In May, 0.81 per cent of home borrowers were at least 30 days behind on their repayments, illion found, and the figure has hovered above 0.8 per cent this year. It has ticked up since 2022 when fewer than 0.7 per cent of borrowers were running late and many homeowners still had low fixed-rate mortgage deals, but remains lower than in 2019.
For every extra rate rise, illion estimates the published delinquency rate would rise 0.03 percentage points or about 2000 borrowers.
Barrett Hasseldine, illion head of modelling, said the proportion of home borrowers behind on their repayments had been increasing as interest rates rose and homeowners rolled from low fixed rates onto higher variable rates.
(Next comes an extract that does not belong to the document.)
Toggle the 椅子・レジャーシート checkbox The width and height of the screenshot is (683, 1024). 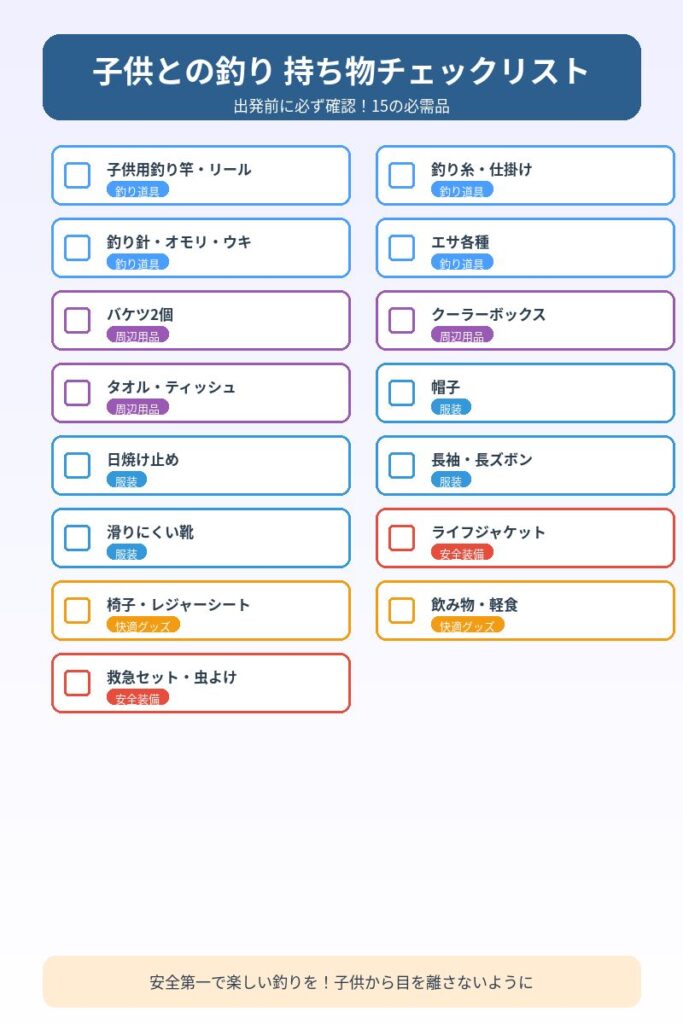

He said the vast majority of borrowers didn’t miss mortgage repayments, but an uptick in those that fell behind indicated that credit stress was growing among homeowners.
“Those households will need to be considering the household budget even more stringently than they have been already,” he said.
“We’ve already seen cutbacks in discretionary spending and even some essential spending if you include insurance as essential. We’ll quite possibly see more of that from, especially, those who are starting to fall behind on their mortgage payments.”
He said the stress was felt most among households that borrowed recently on low rates and hadn’t built up any cash buffers, including owner-occupier apartment buyers across inner Melbourne and Sydney.
But there had been widespread cutbacks on household spending on retail, entertainment, restaurants and bars over the last couple of years, he said, as well as cuts to essentials such as health insurance and home and contents insurance. Demand for credit cards increased too.
Banks were acutely aware of the financial stress consumers were facing, he said, and could generally work with their customers to help, such as restructuring home loans or offering hardship provisions.
Canstar group executive of financial services Steve Mickenbecker encouraged borrowers to talk to their bank if they were having trouble repaying their loan.
Modelling from Canstar found a couple who bought a home on a 5 per cent deposit using the First Home Guarantee Scheme in 2022 on the minimum income possible would have had repayments of less than 30 per cent of their combined income, the rule of thumb threshold for housing stress.
But the same couple, even if they had a typical pay rise since, would now face such an increase in their mortgage repayments that they would be paying more than 41 per cent of their income on their home loan in Sydney and nearly 40 per cent in Melbourne.
Mickenbecker said a 40 per cent repayment to income ratio was “pretty dire”.
“So a lot of those people are going to be really struggling,” he said.
“People will make all sorts of sacrifices to avoid losing the house. And they should because if you have to sell the house, even if you do it voluntarily and don’t wreck your credit rating, you’re going to be in a position where you’ll take quite a while to get into the market.”
But if someone approached a bank under hardship provisions, it should not affect their credit record, he said. He also recommended borrowers talk to the National Debt Helpline.
Independent economist Besa Deda said although a delinquency rate of about 0.8 per cent was low overall, it had picked up after a string of rate rises.
“Younger households, lower income households, those that have probably got into the market only recently, they would be among some of the cohorts that are more likely to experience financial stress,” she said.
Any further increases to the cash rate could cause households stress, she said.
But she added many customers were prepared for interest rate rises because their banks were being proactive or because there had been a lot of information about the hikes.